Along with sarpanches, the administration is also aware of the wastage of money on digging ditches but seeks refuge behind the law. “That’s what the law says and I have no authority to do anything about it. I have to stick to the mandatory 60:40 ratio,” Abu Road’s BDO, Kundan Mal Dave, said when told about complaints by the sarpanches.

The earth-digging phenomenon is not typical to the Abu Road block. It has been reported about from various parts of the country and faced flak from various quarters. In fact, so widespread is the malaise that even rural development minister Jairam Ramesh has questioned its utility, saying the scheme should look beyond digging ditches and building roads.

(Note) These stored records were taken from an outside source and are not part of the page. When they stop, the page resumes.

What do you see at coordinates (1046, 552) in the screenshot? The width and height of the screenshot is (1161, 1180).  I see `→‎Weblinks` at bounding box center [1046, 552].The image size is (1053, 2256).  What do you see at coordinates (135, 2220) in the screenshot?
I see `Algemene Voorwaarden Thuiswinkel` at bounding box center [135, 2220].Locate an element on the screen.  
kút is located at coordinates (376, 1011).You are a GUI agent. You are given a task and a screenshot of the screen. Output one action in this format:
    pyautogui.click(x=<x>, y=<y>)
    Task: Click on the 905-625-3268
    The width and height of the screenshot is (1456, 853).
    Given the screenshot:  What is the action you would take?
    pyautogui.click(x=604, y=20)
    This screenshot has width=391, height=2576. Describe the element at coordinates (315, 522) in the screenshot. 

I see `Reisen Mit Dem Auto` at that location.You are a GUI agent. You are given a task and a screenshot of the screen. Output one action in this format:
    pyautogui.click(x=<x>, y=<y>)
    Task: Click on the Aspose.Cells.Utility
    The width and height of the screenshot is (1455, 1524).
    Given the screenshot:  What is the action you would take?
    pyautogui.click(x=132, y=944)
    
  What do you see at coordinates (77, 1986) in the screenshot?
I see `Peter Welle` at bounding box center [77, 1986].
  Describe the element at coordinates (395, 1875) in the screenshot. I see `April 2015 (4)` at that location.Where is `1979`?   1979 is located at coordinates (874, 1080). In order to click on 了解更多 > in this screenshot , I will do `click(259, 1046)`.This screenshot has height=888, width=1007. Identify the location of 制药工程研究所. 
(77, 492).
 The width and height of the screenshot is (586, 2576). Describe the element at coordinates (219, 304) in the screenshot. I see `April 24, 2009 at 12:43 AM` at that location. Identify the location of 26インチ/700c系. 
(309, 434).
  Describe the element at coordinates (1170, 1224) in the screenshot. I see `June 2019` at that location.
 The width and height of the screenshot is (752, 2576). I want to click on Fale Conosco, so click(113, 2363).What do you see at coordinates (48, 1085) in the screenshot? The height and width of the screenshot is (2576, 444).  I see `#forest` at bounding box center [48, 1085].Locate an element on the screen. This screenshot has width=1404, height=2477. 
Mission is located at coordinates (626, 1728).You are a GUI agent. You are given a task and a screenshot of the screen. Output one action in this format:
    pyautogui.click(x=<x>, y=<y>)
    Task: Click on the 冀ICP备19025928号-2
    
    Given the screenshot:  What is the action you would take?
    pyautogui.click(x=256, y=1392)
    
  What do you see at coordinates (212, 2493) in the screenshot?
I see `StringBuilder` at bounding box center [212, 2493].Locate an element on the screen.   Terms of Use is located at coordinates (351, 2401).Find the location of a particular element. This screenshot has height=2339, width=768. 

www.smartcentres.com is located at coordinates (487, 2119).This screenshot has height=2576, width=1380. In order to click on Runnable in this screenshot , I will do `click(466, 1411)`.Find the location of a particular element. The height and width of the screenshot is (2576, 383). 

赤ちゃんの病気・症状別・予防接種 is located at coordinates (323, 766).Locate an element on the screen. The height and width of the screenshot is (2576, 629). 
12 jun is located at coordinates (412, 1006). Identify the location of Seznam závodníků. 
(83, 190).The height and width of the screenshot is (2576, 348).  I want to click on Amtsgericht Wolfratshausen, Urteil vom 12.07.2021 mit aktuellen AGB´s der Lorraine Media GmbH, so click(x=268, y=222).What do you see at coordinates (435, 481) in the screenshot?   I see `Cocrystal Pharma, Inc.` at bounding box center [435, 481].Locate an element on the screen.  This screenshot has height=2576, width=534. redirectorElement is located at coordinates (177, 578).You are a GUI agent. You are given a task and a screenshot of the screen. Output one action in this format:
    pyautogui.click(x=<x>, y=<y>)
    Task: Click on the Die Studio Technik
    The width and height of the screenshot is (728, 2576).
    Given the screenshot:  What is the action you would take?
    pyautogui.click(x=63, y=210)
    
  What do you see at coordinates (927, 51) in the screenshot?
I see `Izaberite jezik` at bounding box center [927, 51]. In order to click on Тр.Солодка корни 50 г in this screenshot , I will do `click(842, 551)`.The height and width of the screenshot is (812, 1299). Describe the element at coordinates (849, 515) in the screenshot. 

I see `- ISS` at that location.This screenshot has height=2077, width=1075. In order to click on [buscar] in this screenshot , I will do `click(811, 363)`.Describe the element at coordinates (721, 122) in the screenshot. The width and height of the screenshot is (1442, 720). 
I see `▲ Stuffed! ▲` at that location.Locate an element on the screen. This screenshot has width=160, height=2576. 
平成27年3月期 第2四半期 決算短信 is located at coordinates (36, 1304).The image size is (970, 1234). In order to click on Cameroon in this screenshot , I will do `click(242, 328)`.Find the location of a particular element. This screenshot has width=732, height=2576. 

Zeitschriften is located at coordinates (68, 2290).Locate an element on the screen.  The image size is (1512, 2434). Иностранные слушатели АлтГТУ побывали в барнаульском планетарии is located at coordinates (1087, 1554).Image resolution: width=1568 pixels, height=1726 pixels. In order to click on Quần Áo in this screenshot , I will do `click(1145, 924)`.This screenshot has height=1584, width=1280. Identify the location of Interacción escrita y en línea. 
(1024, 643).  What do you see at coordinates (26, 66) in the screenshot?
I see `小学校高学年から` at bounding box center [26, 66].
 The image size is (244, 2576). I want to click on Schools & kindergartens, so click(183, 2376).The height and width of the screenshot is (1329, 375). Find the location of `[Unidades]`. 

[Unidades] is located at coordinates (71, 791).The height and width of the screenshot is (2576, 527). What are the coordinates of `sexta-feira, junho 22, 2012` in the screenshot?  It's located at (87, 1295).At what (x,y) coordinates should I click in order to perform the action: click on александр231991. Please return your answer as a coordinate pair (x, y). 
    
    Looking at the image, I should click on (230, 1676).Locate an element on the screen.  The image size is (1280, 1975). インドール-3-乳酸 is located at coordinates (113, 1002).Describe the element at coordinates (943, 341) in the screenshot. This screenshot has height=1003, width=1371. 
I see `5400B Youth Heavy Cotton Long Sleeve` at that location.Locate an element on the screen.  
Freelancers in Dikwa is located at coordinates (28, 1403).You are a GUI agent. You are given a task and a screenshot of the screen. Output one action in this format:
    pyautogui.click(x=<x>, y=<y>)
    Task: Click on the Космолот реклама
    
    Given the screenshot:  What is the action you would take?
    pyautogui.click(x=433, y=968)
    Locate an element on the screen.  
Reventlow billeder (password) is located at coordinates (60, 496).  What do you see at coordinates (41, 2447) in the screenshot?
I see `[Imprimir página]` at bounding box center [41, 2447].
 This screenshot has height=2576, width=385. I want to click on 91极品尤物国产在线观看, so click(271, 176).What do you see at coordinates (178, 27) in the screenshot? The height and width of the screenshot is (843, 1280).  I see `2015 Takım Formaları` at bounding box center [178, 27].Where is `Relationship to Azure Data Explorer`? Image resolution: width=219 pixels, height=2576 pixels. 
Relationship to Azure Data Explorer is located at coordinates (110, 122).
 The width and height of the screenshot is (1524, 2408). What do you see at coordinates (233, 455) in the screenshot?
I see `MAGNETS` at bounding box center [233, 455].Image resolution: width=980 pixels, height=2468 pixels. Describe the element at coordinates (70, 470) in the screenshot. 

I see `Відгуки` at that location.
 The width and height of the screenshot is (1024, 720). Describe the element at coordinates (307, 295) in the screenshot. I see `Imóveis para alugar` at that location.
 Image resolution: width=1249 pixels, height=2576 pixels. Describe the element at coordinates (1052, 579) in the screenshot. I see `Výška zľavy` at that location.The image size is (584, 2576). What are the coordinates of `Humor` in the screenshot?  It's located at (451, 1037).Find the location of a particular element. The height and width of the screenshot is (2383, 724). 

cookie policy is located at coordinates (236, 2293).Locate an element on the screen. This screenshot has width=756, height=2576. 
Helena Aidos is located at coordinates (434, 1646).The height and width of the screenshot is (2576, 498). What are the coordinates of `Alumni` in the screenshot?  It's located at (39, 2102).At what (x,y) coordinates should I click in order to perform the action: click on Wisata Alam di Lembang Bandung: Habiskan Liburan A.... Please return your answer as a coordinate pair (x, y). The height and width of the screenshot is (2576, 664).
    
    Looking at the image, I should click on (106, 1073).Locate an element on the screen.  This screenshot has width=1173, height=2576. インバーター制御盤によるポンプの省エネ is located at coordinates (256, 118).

“How much labour will you do? How many ditches will you dig? How many ponds will you reconstruct? How much forestation will you do? There has to be a limit,” Ramesh said in an interview to ‘Yuvadesh’, the online magazine of Indian Youth Congress, the party’s youth wing, in June last year.

“I do not believe that digging a ditch and taking out soil can be dubbed as employment. Putting soil back into the ditch is also employment but do we need such labour?” he had asked.

Ramesh’s disapproval notwithstanding, the Mihir Shah committee, appointed by the minister last year, stuck to the same labour material ratio of 60:40. The committee was formed to look at ways to revise operational guidelines of MNREGS so that several concerns, including the criticism about creation of non-durable assets, could be addressed.

The committee recommended: “The labour:material ratio specified for each work must be strictly adhered to. It must also be ensured that the overall labour:material ratio in each gram panchayat is maintained at 60:40. Thus, the selection of more material-intensive works and their number must be done within this overall constraint.”

Logic behind the perceived illogic
Earlier, in May 2010, the central employment guarantee council, the monitoring agency formed by the government, had ruled out any changes while examining the contention from panchayats that this 60:40 condition is too restrictive and rules out certain essential works in specific areas.

“The working group is of the view that this ratio has been stipulated to check the tendency to adopt works with a high material component. Such works invariably brings in the contractor system. Hence, the working group feels that the stipulated ratio should be adhered to except in some specific circumstances (for instance, for works in the hill states like Himachal Pradesh),” the recommendation of the working group on planning and execution chaired by Rangu Rao had said.

Acknowledging the noble intent of not letting in the contractor system and emphasis on ‘kutcha’ work in a panchayat behind the ratio rule, Lakma Ram, the sarpanch of Chandela panchayat and also president of the sarpanch association in the block, said all kutcha work that the panchayats could have done was done within the first six years of implementation of the Act. There is no such work left now, he said.

“We have done kutcha works prescribed under the Act — such as water conservation, water harvesting, drought-proofing, land development — in these years,” Lakme Ram said. “But since hardly any such work is left now, the ratio rule needs a relook to allow us to build useful asset for the panchayat.”

Quite a compelling argument it is, and one hopes when the rural development minister Jairam Ramesh takes a relook at the scheme “two years from now”, as he promised in his interview to Yuvadesh, he would take into account the arguments made by Lakma Ram and company from Abu Road.